In an otherwise lively, informative account, there are signs of haste or plain sloppiness in editing and researching. Nehru is at one point described as India’s head of state, a role fulfilled by the country’s president. Also identified as head of state is Sheikh Mujibur Rahman of Bangladesh. She has Jackie Kennedy giving an interview to a Schlesinger, without further identification, althouth Ms Ahamed probably means historian Arthur Schlesinger.  She introduces a Moynihan on page 25 but doesn’t give him full identification as Ambassador Daniel Patrick Moynihan until page 223. She devotes a page to a Mr. Clark, identified as the head of Ronald Reagan’s national security council but never gives him the honor of a full name. She is probably referring to Richard A. Clarke, who worked for Reagan’s State Department but was appointed to the security council by President George H.W. Bush. He is now out of government as board chairman of the Middle East Institute. Secretary of State Willim P. Rogers is referred to dubiously as Will Rogers. The author generously credits President Bill Clinton with the political slogan, “It’s the economy, stupid,” a chant devised by Democratic Party operative James Carville for Clinton’s 1992 campaign.

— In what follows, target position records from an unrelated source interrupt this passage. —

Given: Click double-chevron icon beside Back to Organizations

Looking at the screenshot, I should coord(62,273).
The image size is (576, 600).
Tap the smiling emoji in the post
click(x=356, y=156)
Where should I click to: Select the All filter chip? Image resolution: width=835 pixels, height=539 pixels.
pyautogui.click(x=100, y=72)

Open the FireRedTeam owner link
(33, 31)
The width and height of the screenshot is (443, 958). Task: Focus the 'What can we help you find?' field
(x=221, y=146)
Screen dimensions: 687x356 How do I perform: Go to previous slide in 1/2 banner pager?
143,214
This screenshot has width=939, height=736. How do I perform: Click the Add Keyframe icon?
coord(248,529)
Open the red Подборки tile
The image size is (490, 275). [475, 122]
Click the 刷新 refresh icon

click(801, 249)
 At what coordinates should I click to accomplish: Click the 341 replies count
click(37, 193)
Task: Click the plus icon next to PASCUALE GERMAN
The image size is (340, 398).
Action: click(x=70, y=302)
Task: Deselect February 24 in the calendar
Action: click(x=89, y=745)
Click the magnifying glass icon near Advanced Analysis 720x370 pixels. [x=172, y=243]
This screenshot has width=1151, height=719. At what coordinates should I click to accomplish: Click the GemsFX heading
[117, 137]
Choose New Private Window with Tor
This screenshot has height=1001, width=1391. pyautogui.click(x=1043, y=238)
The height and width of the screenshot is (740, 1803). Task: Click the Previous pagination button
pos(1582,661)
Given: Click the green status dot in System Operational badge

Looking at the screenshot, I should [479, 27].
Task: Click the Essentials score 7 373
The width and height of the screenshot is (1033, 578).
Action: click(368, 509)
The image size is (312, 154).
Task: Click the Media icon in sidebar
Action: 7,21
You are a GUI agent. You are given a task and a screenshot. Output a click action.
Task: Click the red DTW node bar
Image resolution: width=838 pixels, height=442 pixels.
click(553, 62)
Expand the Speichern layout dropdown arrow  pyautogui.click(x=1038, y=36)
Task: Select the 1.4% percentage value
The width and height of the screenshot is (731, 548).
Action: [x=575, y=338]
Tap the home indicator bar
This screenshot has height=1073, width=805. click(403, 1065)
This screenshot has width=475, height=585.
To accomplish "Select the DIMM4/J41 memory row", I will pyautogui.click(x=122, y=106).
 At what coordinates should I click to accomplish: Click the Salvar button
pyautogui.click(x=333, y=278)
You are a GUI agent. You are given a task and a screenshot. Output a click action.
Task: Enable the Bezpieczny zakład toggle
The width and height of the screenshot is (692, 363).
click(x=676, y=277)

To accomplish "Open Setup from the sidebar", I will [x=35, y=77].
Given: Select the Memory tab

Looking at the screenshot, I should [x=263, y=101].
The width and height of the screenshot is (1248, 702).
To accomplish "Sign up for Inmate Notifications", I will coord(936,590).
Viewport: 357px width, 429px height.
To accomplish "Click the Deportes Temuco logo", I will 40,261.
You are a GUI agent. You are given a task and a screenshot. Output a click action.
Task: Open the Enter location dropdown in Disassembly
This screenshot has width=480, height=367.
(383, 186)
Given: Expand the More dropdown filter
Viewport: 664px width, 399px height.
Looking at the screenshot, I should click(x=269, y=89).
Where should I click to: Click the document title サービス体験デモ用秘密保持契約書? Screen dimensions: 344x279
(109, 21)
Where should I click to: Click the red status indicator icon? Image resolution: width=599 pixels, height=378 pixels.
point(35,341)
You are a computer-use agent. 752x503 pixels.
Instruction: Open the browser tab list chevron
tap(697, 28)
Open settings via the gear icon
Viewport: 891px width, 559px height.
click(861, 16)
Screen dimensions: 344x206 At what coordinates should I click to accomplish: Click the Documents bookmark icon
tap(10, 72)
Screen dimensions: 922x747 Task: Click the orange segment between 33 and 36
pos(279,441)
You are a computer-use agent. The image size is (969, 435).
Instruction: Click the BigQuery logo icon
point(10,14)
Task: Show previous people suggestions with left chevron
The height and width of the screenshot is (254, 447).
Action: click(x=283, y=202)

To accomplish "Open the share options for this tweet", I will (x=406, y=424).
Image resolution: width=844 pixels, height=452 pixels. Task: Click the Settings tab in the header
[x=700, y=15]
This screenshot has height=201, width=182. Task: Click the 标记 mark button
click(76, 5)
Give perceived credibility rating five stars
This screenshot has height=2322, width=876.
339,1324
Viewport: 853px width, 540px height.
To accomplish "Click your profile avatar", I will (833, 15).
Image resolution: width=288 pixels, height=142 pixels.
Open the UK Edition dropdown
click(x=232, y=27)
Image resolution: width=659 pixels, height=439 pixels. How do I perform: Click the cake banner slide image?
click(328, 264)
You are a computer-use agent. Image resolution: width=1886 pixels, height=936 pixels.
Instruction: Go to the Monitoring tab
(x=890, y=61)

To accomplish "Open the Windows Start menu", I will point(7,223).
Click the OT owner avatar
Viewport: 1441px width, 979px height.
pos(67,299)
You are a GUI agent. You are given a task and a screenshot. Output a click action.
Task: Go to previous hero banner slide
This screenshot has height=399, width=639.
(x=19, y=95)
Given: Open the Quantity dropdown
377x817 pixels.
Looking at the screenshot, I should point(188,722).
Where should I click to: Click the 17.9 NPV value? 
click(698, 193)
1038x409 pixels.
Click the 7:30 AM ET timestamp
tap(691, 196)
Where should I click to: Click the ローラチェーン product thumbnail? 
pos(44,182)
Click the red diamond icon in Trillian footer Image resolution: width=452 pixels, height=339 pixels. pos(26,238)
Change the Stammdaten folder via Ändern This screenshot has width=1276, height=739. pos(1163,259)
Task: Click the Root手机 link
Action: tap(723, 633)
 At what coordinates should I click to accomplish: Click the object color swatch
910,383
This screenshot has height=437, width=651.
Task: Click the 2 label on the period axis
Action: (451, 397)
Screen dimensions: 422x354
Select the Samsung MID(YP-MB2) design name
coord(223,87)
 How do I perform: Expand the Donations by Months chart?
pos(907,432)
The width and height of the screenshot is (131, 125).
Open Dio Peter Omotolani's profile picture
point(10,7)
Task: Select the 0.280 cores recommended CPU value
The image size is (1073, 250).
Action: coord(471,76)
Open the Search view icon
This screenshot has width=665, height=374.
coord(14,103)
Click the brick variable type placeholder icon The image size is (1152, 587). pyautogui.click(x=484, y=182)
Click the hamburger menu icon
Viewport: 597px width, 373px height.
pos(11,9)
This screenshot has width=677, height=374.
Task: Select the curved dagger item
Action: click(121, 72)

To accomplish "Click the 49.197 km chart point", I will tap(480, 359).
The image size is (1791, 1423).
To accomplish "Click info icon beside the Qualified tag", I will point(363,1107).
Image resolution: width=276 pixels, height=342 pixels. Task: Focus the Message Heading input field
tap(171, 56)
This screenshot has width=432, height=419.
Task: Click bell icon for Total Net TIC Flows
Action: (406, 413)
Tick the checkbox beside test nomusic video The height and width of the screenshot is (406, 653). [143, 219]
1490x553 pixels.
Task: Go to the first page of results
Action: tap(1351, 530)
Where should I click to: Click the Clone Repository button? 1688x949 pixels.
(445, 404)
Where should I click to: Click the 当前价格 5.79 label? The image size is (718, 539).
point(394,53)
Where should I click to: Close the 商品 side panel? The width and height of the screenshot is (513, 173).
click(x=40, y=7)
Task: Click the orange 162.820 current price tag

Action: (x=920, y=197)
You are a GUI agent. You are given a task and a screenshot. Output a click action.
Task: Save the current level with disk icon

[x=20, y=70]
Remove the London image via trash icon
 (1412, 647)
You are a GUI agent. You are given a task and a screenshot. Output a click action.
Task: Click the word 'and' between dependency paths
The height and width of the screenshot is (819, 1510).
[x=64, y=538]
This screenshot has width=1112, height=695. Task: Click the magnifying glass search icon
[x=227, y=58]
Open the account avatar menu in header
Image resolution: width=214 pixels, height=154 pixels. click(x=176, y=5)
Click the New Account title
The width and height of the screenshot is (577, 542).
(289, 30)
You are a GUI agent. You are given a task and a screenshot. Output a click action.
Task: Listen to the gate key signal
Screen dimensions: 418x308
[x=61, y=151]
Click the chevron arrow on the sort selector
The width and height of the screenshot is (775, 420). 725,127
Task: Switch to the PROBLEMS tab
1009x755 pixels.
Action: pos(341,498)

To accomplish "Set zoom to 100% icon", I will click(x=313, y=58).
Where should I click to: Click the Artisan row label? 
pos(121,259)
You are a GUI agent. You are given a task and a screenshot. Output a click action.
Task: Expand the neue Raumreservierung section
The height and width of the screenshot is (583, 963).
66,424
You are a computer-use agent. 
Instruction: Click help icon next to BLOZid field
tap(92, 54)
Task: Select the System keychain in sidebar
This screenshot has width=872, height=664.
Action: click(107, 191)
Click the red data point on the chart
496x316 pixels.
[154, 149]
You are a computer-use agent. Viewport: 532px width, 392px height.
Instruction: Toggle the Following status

She is often at her best dealing with personalities. She notes that Mrs. Gandhi and President Nixon detested one another but goes on to write:
 “The two leaders had more similarities than they would have liked to admit. They both had dominating fathers and ‘saintly’ mothers whom they adored and had lost family members to TB.  By all accounts, both had difficult childhoods, albeit for very different reasons. They both were loners and found it difficult to open up to people. They were both aloof, thin-skinned and shared the handicap of never forgetting a slight. In Nixon’s case, he brought it forward into his presidency, and in Mrs. Gandhi’s case, it lasted through her time in government. One can only wonder if relations could have been more neutral if a resourceful staffer had pointed out commonalities they could have connected with on a personal level.”
Ms Ahamed races through the Narendra Modi era with Barack Obama and Donald Trump, briefly looking at Joe Biden and forecasting that his administration will focus more on China than India, which is probably true. Reflecting India’s hesitation to fully embrace the United States, and vice versa, she suggests a closer U.S. alliance needs to be “carefully calibrated” and adds that India needs friends like Russia to balance China, a wish that fades under the glare of a new China-Russia “no-limits” strategic partnership.
Ms Ahamed has produced a lengthy, lively, anecdotal version of a contentious relationship written in a manner that would hold the attention even of those readers who at best have a casual interest in the issue.